A exploração dos jornais teve a intenção de esquentar as informações, manipulando as manchetes, sem auditar de maneira honesta os dados.
Vamos por partes.
A divulgação das movimentações financeiras de Lulinha foi obra direta do Ministro André Mendonça, do Supremo Tribunal Federal.
Em fevereiro de 2026, Mendonça autorizou o compartilhamento de dados e autos das investigações do Master com a CPMI do INSS, permitindo que documentos do inquérito, sob supervisão do Supremo, fossem enviados para uso da comissão parlamentar.
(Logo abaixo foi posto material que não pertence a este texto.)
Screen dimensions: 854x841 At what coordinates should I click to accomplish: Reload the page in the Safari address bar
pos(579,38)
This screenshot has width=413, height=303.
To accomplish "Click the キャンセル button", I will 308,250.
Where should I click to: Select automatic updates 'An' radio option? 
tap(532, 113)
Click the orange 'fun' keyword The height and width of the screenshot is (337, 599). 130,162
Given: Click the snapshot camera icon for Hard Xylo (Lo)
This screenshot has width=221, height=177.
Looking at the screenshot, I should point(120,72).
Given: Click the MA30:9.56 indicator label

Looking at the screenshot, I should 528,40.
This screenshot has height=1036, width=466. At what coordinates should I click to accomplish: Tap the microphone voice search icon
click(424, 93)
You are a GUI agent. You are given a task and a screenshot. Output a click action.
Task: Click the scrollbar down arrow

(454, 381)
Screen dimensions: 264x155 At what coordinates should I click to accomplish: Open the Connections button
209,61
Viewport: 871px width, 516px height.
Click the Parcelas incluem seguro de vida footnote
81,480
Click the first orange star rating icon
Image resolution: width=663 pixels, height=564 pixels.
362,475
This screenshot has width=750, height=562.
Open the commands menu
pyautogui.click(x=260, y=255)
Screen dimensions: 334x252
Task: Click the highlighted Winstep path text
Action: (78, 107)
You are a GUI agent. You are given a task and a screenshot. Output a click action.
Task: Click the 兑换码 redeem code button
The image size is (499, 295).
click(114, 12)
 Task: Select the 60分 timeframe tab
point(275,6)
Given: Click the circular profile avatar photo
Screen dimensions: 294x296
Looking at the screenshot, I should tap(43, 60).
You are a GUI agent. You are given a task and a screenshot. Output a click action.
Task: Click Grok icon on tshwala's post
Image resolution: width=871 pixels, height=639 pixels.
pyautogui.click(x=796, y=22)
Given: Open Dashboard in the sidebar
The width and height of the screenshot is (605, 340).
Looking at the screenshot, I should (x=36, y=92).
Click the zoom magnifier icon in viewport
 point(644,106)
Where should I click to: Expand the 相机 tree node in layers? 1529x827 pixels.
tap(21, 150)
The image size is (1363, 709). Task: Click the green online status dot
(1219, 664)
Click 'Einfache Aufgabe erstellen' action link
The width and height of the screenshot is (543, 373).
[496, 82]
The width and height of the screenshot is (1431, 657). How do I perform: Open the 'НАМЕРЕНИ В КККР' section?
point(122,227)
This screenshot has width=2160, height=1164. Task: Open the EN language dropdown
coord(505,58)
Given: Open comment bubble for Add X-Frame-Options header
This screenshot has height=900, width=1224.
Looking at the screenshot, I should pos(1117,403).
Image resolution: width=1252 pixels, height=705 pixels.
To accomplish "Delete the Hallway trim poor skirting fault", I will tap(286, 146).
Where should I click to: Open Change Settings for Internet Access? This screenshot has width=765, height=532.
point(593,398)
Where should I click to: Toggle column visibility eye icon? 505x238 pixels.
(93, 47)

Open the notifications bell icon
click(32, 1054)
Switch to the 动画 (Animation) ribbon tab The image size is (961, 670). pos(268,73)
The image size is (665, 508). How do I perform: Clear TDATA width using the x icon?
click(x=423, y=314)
Apenas em 26 de fevereiro, a CPMI aprovou em votação simbólica e em bloco, 87 medidas investigativas, incluindo a quebra do sigilo bancário e fiscal de Lulinha.
Em 4 e 5 de março a defesa de Lulinha recorreu ao STF, pedindo a suspensão da quebra do sigilo, com base em decisão do Ministro Flávio Dino, que considerou irregular a votação em bloco da CPMI.
Portanto, não daria tempo para a CPMI receber e trabalhar os dados de Lulinha. Os dados distribuídos para a imprensa foram aqueles remetidos por André Mendonça à CPMI, com o claro propósito de driblar as restrições legais e permitir o vazamento das informações.
A exploração dos jornais – Metrópoles e O Globo – teve a clara intenção de esquentar as informações, manipulando as manchetes, sem nenhuma preocupação em auditar de maneira honesta os dados.
A manchete principal foi que Lulinha movimentou R$ 19 milhões em 4 anos e recebeu R$ 873 mil de Lula e Paulo Okamoto.
1. Esconderam a informação central, de que movimentação nada tem a ver com recebimento líquido. Suponha alguém com salário de R$10 mil mensais. Em 12 meses são R$130 mil, com o 13º. Parte do dinheiro foi “movimentado” para despesas pessoais; parte para poupança. O Metrópoles – e O Globo – anunciariam que a pessoa “movimentou” R$ 260 mil
2. Se a pessoa sacar R$ 1.000 de uma aplicação e aplicar o mesmo valor em outra, pelas contas do Metrópoles e do Globo, ela movimentou R$ 2.000,00, embora não tenha acrescentado um centavo no seu saldo.
3. O Metrópoles e O Globo analisam a movimentação nos últimos 4 anos, de 2022 a 2025. Não informam quanto havia de saldo no último dia de 2021. É como se ele tivesse começado do zero.
4. Não se preocupam em analisar a origem dos R$ 873 mil remetidos por Lula. Tivessem indagado, saberiam que fazia parte da divisão da herança de dona Marisa. Mas aí prejudicaria o escândalo.
5. Não se preocupam em saber a origem dos recursos, os negócios de Lulinha, analisar se são legítimos ou não.
Vamos a uma pequena simulação:
1. Houve R$ 19 milhões em movimentação.
2. Desse total, divide-se por 2, para não haver dupla contagem dos depósitos: cai para R$. 9 milhões.
3. Suponha que R$ 4 milhões foi de movimentação entre contas de investimento. O valor que entrou caiu para R$ 5 milhões.
4. Lulinha recebeu uma herança de R$ 873 mil. Com a dupla contagem, vai para R$174.600. Abatido do saldo, o novo valor será de R$ 2.627.000.
5. Dividido por 48 meses, dará R$54.729 por mês.
São apenas hipóteses, em cima de fatores que não foram considerados pelos jornais.
Em relação a Lulinha, pode pairar uma dúvida: se seus negócios são legítimos ou não. Em relação aos jornais, só há uma certeza: é jornalismo de quinta categoria, com o único propósito de criar ambiente para um novo golpe.
Mais dados
O leitor Luis Antonio Bambace traz considerações importantes:
“O Nassif, o salário entra na conta, sai dela para o rende fácil o fundo de rendimento diário do bb, ou vai para aplicação longa, assim só o que um assalariado gastar no dia que a grana entra, conta 2 vezes, o resto conta 4 se for gasto no mês.
Na prática divide tudo por quatro, exceto saldo de aplicação, por dois, e contas programadas para cair no dia do crédito do salário, também por dois, que são raras. O cartão de crédito vence do dia do salário vez ou outra, porque dependem de fim de semana e feriado as datas dele e do salário”.
E me lembrou de um caso importante. Na época da campanha do impeachment de Fernando Collor, foi divulgado que ele tinha uma conta corrente que movimentava milhões. Fui o autor da reportagem mostrando que os valores eram apenas a soma das reaplicações diárias, do chamado depósito remunerado. Certamente o Metrópoles, se não fosse de um aliado do Collor, daria manchete por uma semana.